For there came a day

Within six months all these changes had actually taken place,
occasioning a greater amount of gossip and animadversion in the county
than any other modern event has been known to do. Even that adventure of
young Keppel’s of Ridley, when he ran away with the heiress, was nothing
to it. Running away with heiresses, if you only can manage it, is a
natural enough proceeding. But when a family melts somehow out of the
position it has held for many years, and I glides uncomplainingly into a
different one, and gives no distinct explanation, the neighborhood has
naturally reason to feel aggrieved. There was nothing sudden or painful
about the change. For half a year or so they all continued very quietly
at Brownlows, seeing few people by reason of Pamela’s mourning, yet not
rejecting the civilities of their friends; and then Pamela and Jack were
married. Nobody knew very distinctly who she was. It was a pretty name,
people said, and not a common name–not like the name of a girl he had
picked up in the village, as some others suggested; and if that had been
the case, was it natural that his father and sister should have taken up
his bride so warmly, and received her into their house? Yet why should
they have received her into their house? Surely she must have some
friends. When the astounding events which followed became known, the
county held its breath, and not without reason. As soon as the stir of
the wedding was over, and the young people departed, it became known
suddenly one morning that Mr. Brownlow and his daughter had driven down
quietly in the carriage with the greys for the last time, and had
settled themselves–heaven knew why!–in the house at Masterton for
good. Brownlows was not to be sold: it was to be Jack’s habitation when
he came home, or in the mean time, while he was away, it might be let if
a satisfactory tenant should turn up. There was no house in the county
more luxuriously fitted up or more comfortable; and many people invented
friends who were in want of a house simply in order to have an excuse
for going over it, and investigating all its details, unsubdued by the
presence of any of the owners. And Sara Brownlow had gone to
Masterton!–she, the young princess, for whom nothing was too good–who
had taken all the dignities of her position as mistress of her father’s
house so naturally–and who was as little like a Masterton girl, shut up
in an old-fashioned town house, as can be conceived. How was she to bear
it? Why should Jack have a residence which was so manifestly beyond his
means and beyond his wants? Why should Mr. Brownlow deprive himself, at
his age–a man still in the vigor and strength of life–of the handsome
house and style of living he had been used to? It was a subject very
mysterious to the neighborhood. For a long time no little assemblage of
people could get together anywhere near without a discussion of these
circumstances; and yet there was no fuss made about the change, and none
of the parties concerned had a word of complaint or lamentation to say.
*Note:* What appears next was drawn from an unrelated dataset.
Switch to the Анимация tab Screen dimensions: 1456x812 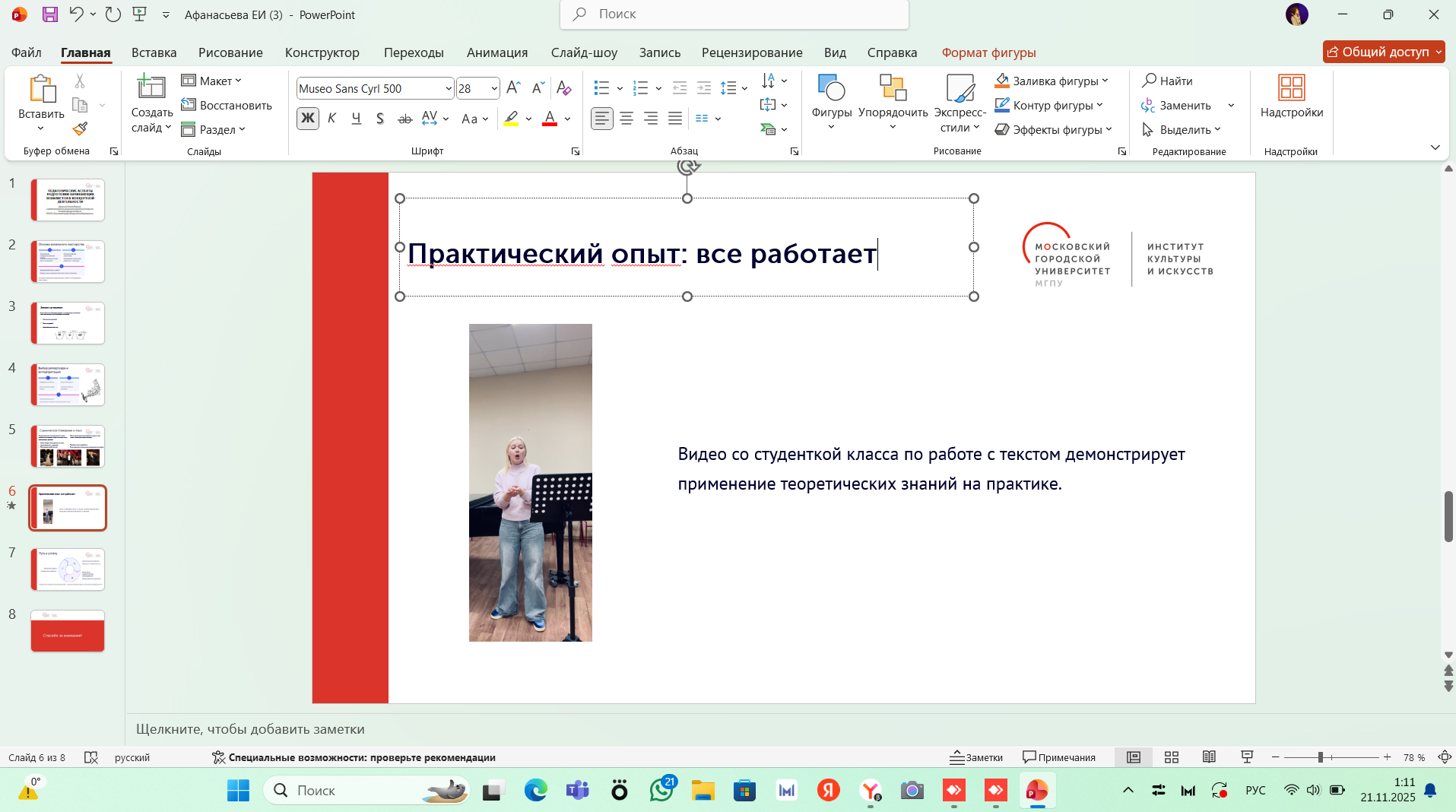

But when the two, who thus exiled themselves out of their paradise, were
in the carriage together driving away after all the excitements of the
period–after having seen Jack and his bride go forth into the world
from their doors only two days before–Mr. Brownlow’s heart suddenly
misgave him. They were rolling out of the familiar gates at the moment,
leaving old Betty dropping her courtesy at the roadside. It was
difficult to keep from an involuntary glance across the road to Mrs.
Swayne’s cottage. Was it possible to believe that all this was over
forever, and a new world begun? He looked at Sara in all her spring
bravery–as bright, as fearless, as full of sweet presumption and
confidence as ever–nestled into the corner of the carriage, which
seemed her natural position, and casting glances of involuntary
supervision and patronage around her, as became the queen of the place.
He looked at her, and thought of the house in the High Street, and his
heart misgave him. How could she bear it? Had she not miscalculated her

“Sara,” he said, taking her hand in his, as he sat by her side, “this
will be a hard trial for you–you don’t know how hard it will be.”

Sara looked round at him, having been busy with very different thoughts.
“What will be a hard trial?” she said. “Leaving Brownlows? oh, yes!
especially if it is let; but that can only be temporary, you know, papa.
Jack and Pamela don’t mean to stay away forever.”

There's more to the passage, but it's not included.